Pakistan’s attorney general resigned and accused the government of barring him from carrying out Supreme Court orders to reopen old graft probes into Pakistani President Asif Ali Zardari.
Anwar Mansoor’s announcement on Friday was the latest chapter in a simmering dispute between the judiciary and Zardari that risks destabilizing the government just as Washington wants it to focus on the threat posed by al-Qaeda and Taliban militants close to the Afghan border.
The Supreme Court last year struck down a controversial amnesty that had been protecting Zardari and scores of other top officials from prosecution over allegations of corruption dating back several years. Earlier this week, it ordered those cases reopened.

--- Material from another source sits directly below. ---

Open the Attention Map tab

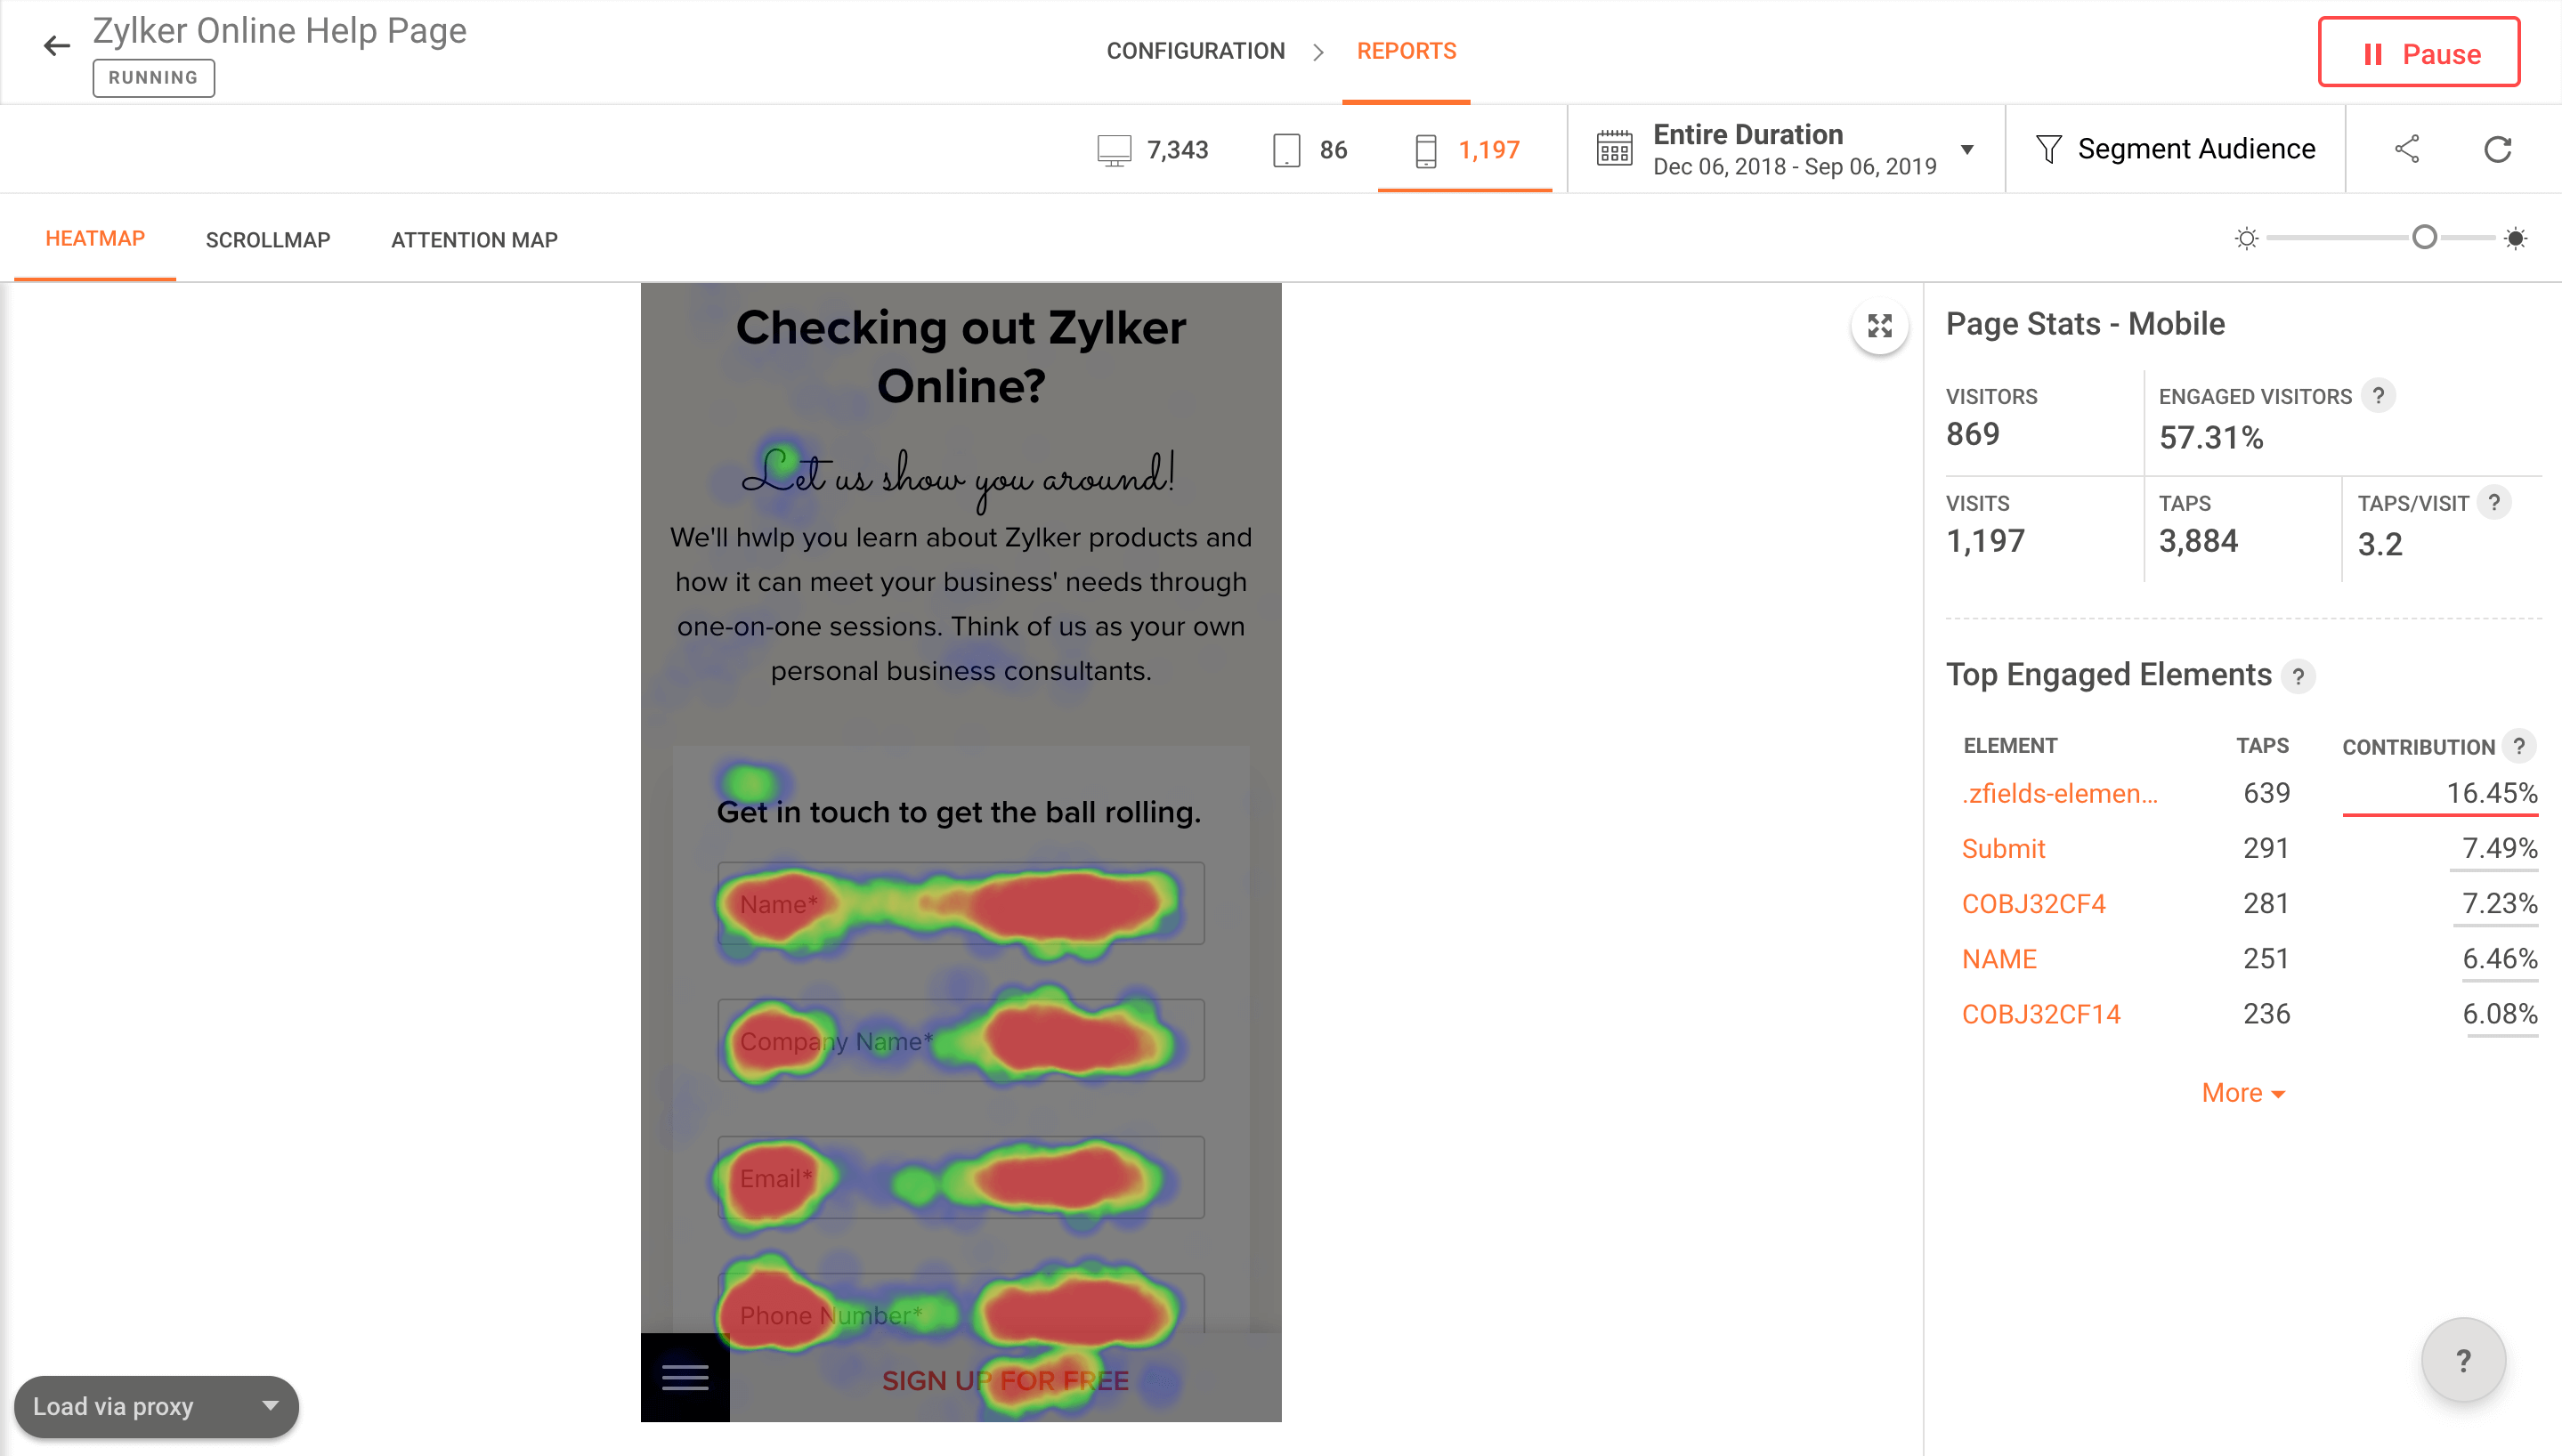pos(474,240)
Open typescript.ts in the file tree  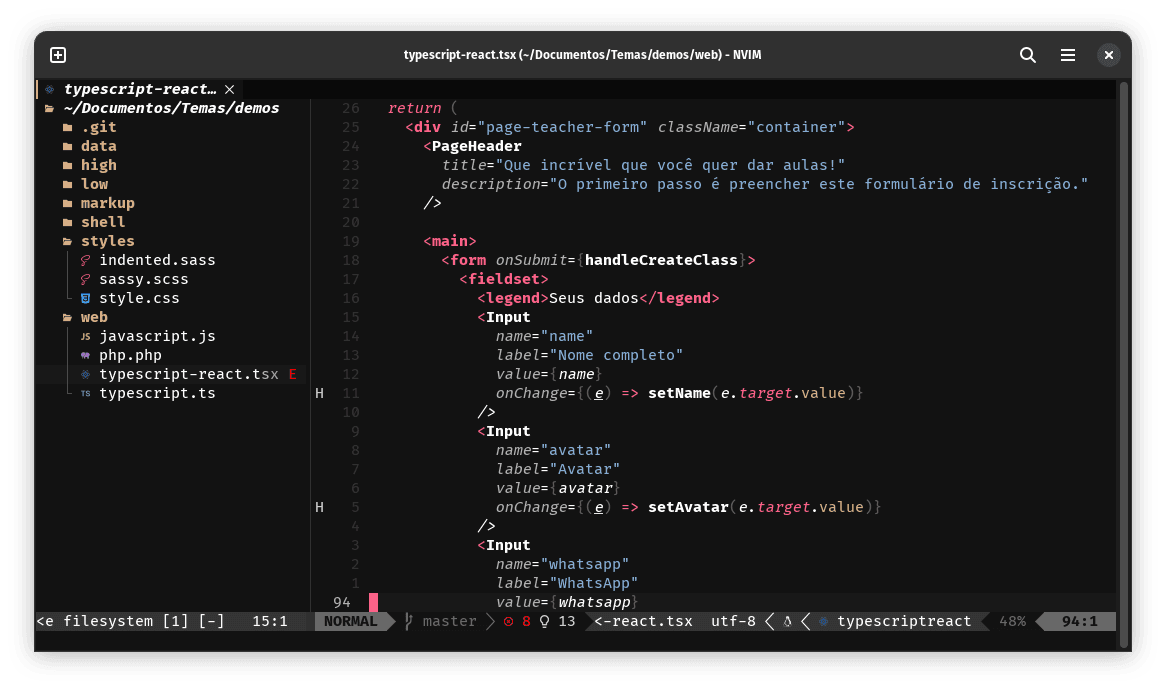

Mansoor said the law ministry had been denying him access to documents needed to carry out the Supreme Court order.
“The Supreme Court is our top institution, and there is no way you can defy its orders,” he said after announcing his resignation on the steps of the building in the capital, Islamabad.
Zardari is a major beneficiary of the graft amnesty, which was part of a broader US-backed deal to allow his wife and her political allies to return to Pakistan in 2007 and take part in elections safe from prosecution on charges they have long maintained were politically motivated.
His supporters and many independent experts say Zardari has immunity from prosecution so long as he is president.
The Supreme Court has zeroed in on one case that had been taken up by the Swiss government against Zardari and that was halted in 2008 under the amnesty. Zardari and Bhutto were found guilty in absentia in a Geneva court in 2003 of laundering millions of Swiss francs. They were handed six-month sentences and fined, but both punishments were automatically suspended when they appealed.
On Wednesday, the Supreme Court ordered the government to contact Swiss authorities to reopen the case.
Swiss prosecutors told reporters that this was impossible because Zardari has immunity.
The fireworks in the court this week came as the country’s lawmakers agreed on the draft of a constitutional reform package that would strip the presidency of the power to fire an elected government and reduce it to a more ceremonial role.
The opposition had criticized Zardari for being too slow to relinquish powers accumulated during the rule of his predecessor, Pervez Musharraf, the army chief who took over the government in a 1999 coup. Zardari, used to being on the receiving end of criticism in the media, has been praised for giving up his powers.
The draft was introduced in parliament on Friday and has the support of all major political parties.